Hi @God_of_Calamity
This is a very good question. I’m not confident what course creators’ intention was (why use 10, instead of 16 - the original embedding size), but I believe what is meant by “attention_size” is how much “compressed” would “embeddings” be when calculating attention.
I had a similar question when taking this course a while ago and I still have the explicit calculations (which help me understand the underlying mechanism). So, here they are:
The inputs:
In this case these are the random numbers concatenated:
# First, concatenate the encoder states and the decoder state.
inputs = np.concatenate((encoder_states, decoder_state.repeat(input_length, axis=0)), axis=1)
First linear transformation and tanh:
In this case the Linear weights are on the left. When dot multiplied with inputs, it results in the top right values. (number_of_tokens x “attention size” - the one you are asking).
Then “tanh” function is applied to clamp the values form -1 to +1.
These values correspond to this code:
# Matrix multiplication of the concatenated inputs and the first layer, with tanh activation
activations = np.tanh(np.matmul(inputs, layer_1))
Second linear transformation to get the “scores” (allignment):

Layer 2 weights are on the left (attention_size, 1).
When dot multiplied with the tanh(layer_1) output, they result in the values on the right.
These values correspond to this code:
# Matrix multiplication of the activations with the second layer. Remember that you don't need tanh here
scores = np.matmul(activations, layer_2)
So, these would be the output of the allignment()

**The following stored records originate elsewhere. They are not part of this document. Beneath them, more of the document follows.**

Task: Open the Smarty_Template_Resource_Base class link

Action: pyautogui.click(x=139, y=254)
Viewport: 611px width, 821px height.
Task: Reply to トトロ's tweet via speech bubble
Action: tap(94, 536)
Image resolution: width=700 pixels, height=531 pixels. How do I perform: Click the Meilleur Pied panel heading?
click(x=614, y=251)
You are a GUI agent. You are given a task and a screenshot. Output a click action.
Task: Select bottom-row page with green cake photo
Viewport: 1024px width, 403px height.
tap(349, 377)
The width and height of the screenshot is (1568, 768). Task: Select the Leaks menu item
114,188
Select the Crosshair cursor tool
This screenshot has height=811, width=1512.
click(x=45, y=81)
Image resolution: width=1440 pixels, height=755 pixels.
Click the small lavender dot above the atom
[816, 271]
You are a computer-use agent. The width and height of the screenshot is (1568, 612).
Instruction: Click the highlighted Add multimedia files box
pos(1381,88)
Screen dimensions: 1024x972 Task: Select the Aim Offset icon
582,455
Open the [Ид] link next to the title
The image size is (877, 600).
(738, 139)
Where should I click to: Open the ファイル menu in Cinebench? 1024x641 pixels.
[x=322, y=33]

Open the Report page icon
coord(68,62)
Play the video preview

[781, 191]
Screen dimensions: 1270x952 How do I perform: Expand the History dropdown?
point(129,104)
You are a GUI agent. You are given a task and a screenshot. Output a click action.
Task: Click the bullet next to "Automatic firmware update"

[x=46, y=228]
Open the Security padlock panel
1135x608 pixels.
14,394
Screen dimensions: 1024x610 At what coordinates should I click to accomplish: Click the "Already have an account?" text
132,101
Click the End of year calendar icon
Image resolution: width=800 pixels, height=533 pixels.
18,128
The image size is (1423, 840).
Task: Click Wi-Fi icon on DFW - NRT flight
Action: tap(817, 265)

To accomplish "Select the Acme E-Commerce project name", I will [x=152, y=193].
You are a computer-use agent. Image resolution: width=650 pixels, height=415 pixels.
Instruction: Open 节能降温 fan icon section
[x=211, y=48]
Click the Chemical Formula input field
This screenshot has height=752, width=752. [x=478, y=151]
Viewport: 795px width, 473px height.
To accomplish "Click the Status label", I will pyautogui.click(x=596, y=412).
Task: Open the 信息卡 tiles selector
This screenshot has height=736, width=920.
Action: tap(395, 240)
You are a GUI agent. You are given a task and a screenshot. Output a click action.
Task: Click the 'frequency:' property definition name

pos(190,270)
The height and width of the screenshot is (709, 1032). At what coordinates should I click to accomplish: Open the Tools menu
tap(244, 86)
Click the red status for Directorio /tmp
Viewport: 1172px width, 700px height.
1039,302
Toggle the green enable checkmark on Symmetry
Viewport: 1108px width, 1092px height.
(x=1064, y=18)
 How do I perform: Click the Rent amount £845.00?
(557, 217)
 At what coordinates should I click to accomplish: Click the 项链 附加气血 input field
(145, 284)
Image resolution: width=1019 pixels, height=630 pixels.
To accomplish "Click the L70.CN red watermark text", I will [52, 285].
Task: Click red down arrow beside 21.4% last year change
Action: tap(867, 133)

which are used in the attention()
.
For completeness, here are the attention calculations:
Which would correspond to this code:
# Then take the softmax of those scores to get a weight distribution
weights = softmax(scores)
# Multiply each encoder state by its respective weight
weighted_scores = encoder_states * weights
# Sum up the weights encoder states
context = np.sum(weighted_scores, axis=0)
Cheers
P.S. don’t forget that this is the Bhadanau, et al (2014) attention which is different from other attention Attention Is All You Need (2017)